## Prompt
Copy out the full listing that comes next, exactly.

········

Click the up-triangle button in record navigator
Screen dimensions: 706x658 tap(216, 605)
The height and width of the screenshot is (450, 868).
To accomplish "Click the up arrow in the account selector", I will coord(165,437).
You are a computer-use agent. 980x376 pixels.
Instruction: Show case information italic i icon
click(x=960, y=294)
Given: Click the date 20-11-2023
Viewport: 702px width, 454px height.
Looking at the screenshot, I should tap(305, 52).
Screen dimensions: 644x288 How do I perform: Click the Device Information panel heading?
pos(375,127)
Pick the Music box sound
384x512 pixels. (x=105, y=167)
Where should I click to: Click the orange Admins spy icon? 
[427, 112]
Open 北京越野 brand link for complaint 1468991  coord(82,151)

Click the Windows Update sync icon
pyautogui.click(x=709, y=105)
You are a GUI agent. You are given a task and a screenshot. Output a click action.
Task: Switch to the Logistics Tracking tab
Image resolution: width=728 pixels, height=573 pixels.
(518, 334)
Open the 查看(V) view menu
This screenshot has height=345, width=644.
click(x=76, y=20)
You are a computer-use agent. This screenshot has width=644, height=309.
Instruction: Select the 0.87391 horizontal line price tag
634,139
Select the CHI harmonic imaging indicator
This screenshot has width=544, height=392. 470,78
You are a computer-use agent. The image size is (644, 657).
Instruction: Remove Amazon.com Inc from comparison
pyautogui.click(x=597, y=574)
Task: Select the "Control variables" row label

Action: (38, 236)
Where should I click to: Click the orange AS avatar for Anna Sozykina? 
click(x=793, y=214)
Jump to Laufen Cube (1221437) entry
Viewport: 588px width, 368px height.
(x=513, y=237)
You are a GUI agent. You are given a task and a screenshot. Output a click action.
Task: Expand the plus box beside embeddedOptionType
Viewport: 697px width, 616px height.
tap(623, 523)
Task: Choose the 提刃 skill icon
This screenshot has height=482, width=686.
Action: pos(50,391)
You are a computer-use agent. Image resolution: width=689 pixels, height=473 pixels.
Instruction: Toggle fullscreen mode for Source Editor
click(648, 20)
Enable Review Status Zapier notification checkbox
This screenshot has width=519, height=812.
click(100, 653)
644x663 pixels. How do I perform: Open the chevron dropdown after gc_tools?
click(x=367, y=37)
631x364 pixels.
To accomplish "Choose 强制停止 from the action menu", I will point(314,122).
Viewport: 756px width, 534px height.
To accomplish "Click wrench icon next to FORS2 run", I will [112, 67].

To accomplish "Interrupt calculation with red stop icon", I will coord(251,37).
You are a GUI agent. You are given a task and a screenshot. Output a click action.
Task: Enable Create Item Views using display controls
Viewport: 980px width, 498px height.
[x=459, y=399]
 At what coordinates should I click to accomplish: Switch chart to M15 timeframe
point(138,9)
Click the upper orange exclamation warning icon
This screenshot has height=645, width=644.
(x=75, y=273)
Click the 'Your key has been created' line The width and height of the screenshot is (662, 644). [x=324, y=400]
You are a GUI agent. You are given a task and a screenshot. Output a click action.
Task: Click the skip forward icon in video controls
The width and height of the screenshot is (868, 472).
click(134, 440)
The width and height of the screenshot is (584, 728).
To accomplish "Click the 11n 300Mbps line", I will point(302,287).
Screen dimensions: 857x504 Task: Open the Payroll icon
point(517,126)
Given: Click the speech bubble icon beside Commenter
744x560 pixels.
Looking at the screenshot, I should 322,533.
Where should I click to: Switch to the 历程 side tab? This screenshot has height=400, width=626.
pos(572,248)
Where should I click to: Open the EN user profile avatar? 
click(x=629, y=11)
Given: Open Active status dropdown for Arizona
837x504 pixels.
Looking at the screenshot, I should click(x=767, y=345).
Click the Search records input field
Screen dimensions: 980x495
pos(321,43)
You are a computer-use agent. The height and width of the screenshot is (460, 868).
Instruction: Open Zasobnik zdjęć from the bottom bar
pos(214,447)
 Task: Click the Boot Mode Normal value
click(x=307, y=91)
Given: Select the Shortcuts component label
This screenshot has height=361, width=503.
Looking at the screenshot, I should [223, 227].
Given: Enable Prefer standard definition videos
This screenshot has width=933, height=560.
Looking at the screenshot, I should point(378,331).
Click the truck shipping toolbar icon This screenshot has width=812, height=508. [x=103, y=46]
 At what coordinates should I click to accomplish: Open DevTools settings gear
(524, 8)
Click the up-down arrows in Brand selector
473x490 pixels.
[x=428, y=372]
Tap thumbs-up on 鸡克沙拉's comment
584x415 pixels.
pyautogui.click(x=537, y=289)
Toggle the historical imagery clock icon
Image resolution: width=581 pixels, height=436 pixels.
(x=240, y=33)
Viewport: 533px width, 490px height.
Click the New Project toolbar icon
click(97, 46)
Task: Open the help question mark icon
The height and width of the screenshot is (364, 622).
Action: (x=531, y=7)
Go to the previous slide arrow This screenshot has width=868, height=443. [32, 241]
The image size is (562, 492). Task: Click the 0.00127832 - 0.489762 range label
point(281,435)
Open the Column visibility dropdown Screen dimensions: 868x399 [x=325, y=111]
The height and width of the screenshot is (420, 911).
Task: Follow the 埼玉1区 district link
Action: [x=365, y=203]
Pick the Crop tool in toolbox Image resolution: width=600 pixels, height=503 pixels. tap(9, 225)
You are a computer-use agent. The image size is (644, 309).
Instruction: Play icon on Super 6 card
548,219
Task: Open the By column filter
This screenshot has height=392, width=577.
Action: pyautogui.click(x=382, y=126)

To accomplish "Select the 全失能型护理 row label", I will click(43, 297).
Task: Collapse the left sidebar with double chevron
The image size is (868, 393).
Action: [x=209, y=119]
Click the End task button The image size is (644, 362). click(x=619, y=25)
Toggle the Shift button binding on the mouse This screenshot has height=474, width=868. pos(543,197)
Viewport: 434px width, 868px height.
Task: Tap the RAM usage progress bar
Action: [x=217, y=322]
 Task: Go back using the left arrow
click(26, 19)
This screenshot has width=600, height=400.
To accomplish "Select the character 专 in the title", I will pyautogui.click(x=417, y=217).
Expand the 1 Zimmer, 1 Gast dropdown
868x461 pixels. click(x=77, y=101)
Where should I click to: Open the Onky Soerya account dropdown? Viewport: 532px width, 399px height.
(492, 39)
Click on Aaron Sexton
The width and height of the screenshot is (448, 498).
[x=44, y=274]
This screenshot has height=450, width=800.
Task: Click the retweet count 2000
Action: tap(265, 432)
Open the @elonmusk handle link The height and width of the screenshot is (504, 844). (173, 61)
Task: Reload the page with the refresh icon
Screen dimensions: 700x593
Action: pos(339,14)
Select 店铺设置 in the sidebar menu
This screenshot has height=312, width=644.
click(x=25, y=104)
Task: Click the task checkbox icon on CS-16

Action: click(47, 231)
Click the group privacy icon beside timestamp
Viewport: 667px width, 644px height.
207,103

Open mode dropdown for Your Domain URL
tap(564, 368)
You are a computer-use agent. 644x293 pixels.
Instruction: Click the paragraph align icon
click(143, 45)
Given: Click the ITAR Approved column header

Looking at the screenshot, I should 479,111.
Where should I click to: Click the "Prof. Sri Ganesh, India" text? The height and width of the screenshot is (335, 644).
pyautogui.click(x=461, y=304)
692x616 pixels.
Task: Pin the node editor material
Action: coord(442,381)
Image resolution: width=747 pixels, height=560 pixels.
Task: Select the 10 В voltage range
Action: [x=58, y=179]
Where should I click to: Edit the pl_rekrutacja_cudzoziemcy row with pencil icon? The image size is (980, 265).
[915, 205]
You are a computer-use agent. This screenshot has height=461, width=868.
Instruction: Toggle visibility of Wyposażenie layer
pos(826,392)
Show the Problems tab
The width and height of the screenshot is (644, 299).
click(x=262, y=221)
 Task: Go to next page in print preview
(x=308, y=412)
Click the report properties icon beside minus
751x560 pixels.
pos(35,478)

········

## Answer box
Click the up-triangle button in record navigator
Screen dimensions: 706x658 tap(216, 605)
The height and width of the screenshot is (450, 868).
To accomplish "Click the up arrow in the account selector", I will coord(165,437).
You are a computer-use agent. 980x376 pixels.
Instruction: Show case information italic i icon
click(x=960, y=294)
Given: Click the date 20-11-2023
Viewport: 702px width, 454px height.
Looking at the screenshot, I should tap(305, 52).
Screen dimensions: 644x288 How do I perform: Click the Device Information panel heading?
pos(375,127)
Pick the Music box sound
384x512 pixels. (x=105, y=167)
Where should I click to: Click the orange Admins spy icon? 
[427, 112]
Open 北京越野 brand link for complaint 1468991  coord(82,151)

Click the Windows Update sync icon
pyautogui.click(x=709, y=105)
You are a GUI agent. You are given a task and a screenshot. Output a click action.
Task: Switch to the Logistics Tracking tab
Image resolution: width=728 pixels, height=573 pixels.
(518, 334)
Open the 查看(V) view menu
This screenshot has height=345, width=644.
click(x=76, y=20)
You are a computer-use agent. This screenshot has width=644, height=309.
Instruction: Select the 0.87391 horizontal line price tag
634,139
Select the CHI harmonic imaging indicator
This screenshot has width=544, height=392. 470,78
You are a computer-use agent. The image size is (644, 657).
Instruction: Remove Amazon.com Inc from comparison
pyautogui.click(x=597, y=574)
Task: Select the "Control variables" row label

Action: (38, 236)
Where should I click to: Click the orange AS avatar for Anna Sozykina? 
click(x=793, y=214)
Jump to Laufen Cube (1221437) entry
Viewport: 588px width, 368px height.
(x=513, y=237)
You are a GUI agent. You are given a task and a screenshot. Output a click action.
Task: Expand the plus box beside embeddedOptionType
Viewport: 697px width, 616px height.
tap(623, 523)
Task: Choose the 提刃 skill icon
This screenshot has height=482, width=686.
Action: pos(50,391)
You are a computer-use agent. Image resolution: width=689 pixels, height=473 pixels.
Instruction: Toggle fullscreen mode for Source Editor
click(648, 20)
Enable Review Status Zapier notification checkbox
This screenshot has width=519, height=812.
click(100, 653)
644x663 pixels. How do I perform: Open the chevron dropdown after gc_tools?
click(x=367, y=37)
631x364 pixels.
To accomplish "Choose 强制停止 from the action menu", I will point(314,122).
Viewport: 756px width, 534px height.
To accomplish "Click wrench icon next to FORS2 run", I will [112, 67].

To accomplish "Interrupt calculation with red stop icon", I will coord(251,37).
You are a GUI agent. You are given a task and a screenshot. Output a click action.
Task: Enable Create Item Views using display controls
Viewport: 980px width, 498px height.
[x=459, y=399]
 At what coordinates should I click to accomplish: Switch chart to M15 timeframe
point(138,9)
Click the upper orange exclamation warning icon
This screenshot has height=645, width=644.
(x=75, y=273)
Click the 'Your key has been created' line The width and height of the screenshot is (662, 644). [x=324, y=400]
You are a GUI agent. You are given a task and a screenshot. Output a click action.
Task: Click the skip forward icon in video controls
The width and height of the screenshot is (868, 472).
click(134, 440)
The width and height of the screenshot is (584, 728).
To accomplish "Click the 11n 300Mbps line", I will point(302,287).
Screen dimensions: 857x504 Task: Open the Payroll icon
point(517,126)
Given: Click the speech bubble icon beside Commenter
744x560 pixels.
Looking at the screenshot, I should 322,533.
Where should I click to: Switch to the 历程 side tab? This screenshot has height=400, width=626.
pos(572,248)
Where should I click to: Open the EN user profile avatar? 
click(x=629, y=11)
Given: Open Active status dropdown for Arizona
837x504 pixels.
Looking at the screenshot, I should click(x=767, y=345).
Click the Search records input field
Screen dimensions: 980x495
pos(321,43)
You are a computer-use agent. The height and width of the screenshot is (460, 868).
Instruction: Open Zasobnik zdjęć from the bottom bar
pos(214,447)
 Task: Click the Boot Mode Normal value
click(x=307, y=91)
Given: Select the Shortcuts component label
This screenshot has height=361, width=503.
Looking at the screenshot, I should [223, 227].
Given: Enable Prefer standard definition videos
This screenshot has width=933, height=560.
Looking at the screenshot, I should point(378,331).
Click the truck shipping toolbar icon This screenshot has width=812, height=508. [x=103, y=46]
 At what coordinates should I click to accomplish: Open DevTools settings gear
(524, 8)
Click the up-down arrows in Brand selector
473x490 pixels.
[x=428, y=372]
Tap thumbs-up on 鸡克沙拉's comment
584x415 pixels.
pyautogui.click(x=537, y=289)
Toggle the historical imagery clock icon
Image resolution: width=581 pixels, height=436 pixels.
(x=240, y=33)
Viewport: 533px width, 490px height.
Click the New Project toolbar icon
click(97, 46)
Task: Open the help question mark icon
The height and width of the screenshot is (364, 622).
Action: (x=531, y=7)
Go to the previous slide arrow This screenshot has width=868, height=443. [32, 241]
The image size is (562, 492). Task: Click the 0.00127832 - 0.489762 range label
point(281,435)
Open the Column visibility dropdown Screen dimensions: 868x399 [x=325, y=111]
The height and width of the screenshot is (420, 911).
Task: Follow the 埼玉1区 district link
Action: [x=365, y=203]
Pick the Crop tool in toolbox Image resolution: width=600 pixels, height=503 pixels. tap(9, 225)
You are a computer-use agent. The image size is (644, 309).
Instruction: Play icon on Super 6 card
548,219
Task: Open the By column filter
This screenshot has height=392, width=577.
Action: pyautogui.click(x=382, y=126)

To accomplish "Select the 全失能型护理 row label", I will click(43, 297).
Task: Collapse the left sidebar with double chevron
The image size is (868, 393).
Action: [x=209, y=119]
Click the End task button The image size is (644, 362). click(x=619, y=25)
Toggle the Shift button binding on the mouse This screenshot has height=474, width=868. pos(543,197)
Viewport: 434px width, 868px height.
Task: Tap the RAM usage progress bar
Action: [x=217, y=322]
 Task: Go back using the left arrow
click(26, 19)
This screenshot has width=600, height=400.
To accomplish "Select the character 专 in the title", I will pyautogui.click(x=417, y=217).
Expand the 1 Zimmer, 1 Gast dropdown
868x461 pixels. click(x=77, y=101)
Where should I click to: Open the Onky Soerya account dropdown? Viewport: 532px width, 399px height.
(492, 39)
Click on Aaron Sexton
The width and height of the screenshot is (448, 498).
[x=44, y=274]
This screenshot has height=450, width=800.
Task: Click the retweet count 2000
Action: tap(265, 432)
Open the @elonmusk handle link The height and width of the screenshot is (504, 844). (173, 61)
Task: Reload the page with the refresh icon
Screen dimensions: 700x593
Action: pos(339,14)
Select 店铺设置 in the sidebar menu
This screenshot has height=312, width=644.
click(x=25, y=104)
Task: Click the task checkbox icon on CS-16

Action: click(47, 231)
Click the group privacy icon beside timestamp
Viewport: 667px width, 644px height.
207,103

Open mode dropdown for Your Domain URL
tap(564, 368)
You are a computer-use agent. 644x293 pixels.
Instruction: Click the paragraph align icon
click(143, 45)
Given: Click the ITAR Approved column header

Looking at the screenshot, I should 479,111.
Where should I click to: Click the "Prof. Sri Ganesh, India" text? The height and width of the screenshot is (335, 644).
pyautogui.click(x=461, y=304)
692x616 pixels.
Task: Pin the node editor material
Action: coord(442,381)
Image resolution: width=747 pixels, height=560 pixels.
Task: Select the 10 В voltage range
Action: [x=58, y=179]
Where should I click to: Edit the pl_rekrutacja_cudzoziemcy row with pencil icon? The image size is (980, 265).
[915, 205]
You are a computer-use agent. This screenshot has height=461, width=868.
Instruction: Toggle visibility of Wyposażenie layer
pos(826,392)
Show the Problems tab
The width and height of the screenshot is (644, 299).
click(x=262, y=221)
 Task: Go to next page in print preview
(x=308, y=412)
Click the report properties icon beside minus
751x560 pixels.
pos(35,478)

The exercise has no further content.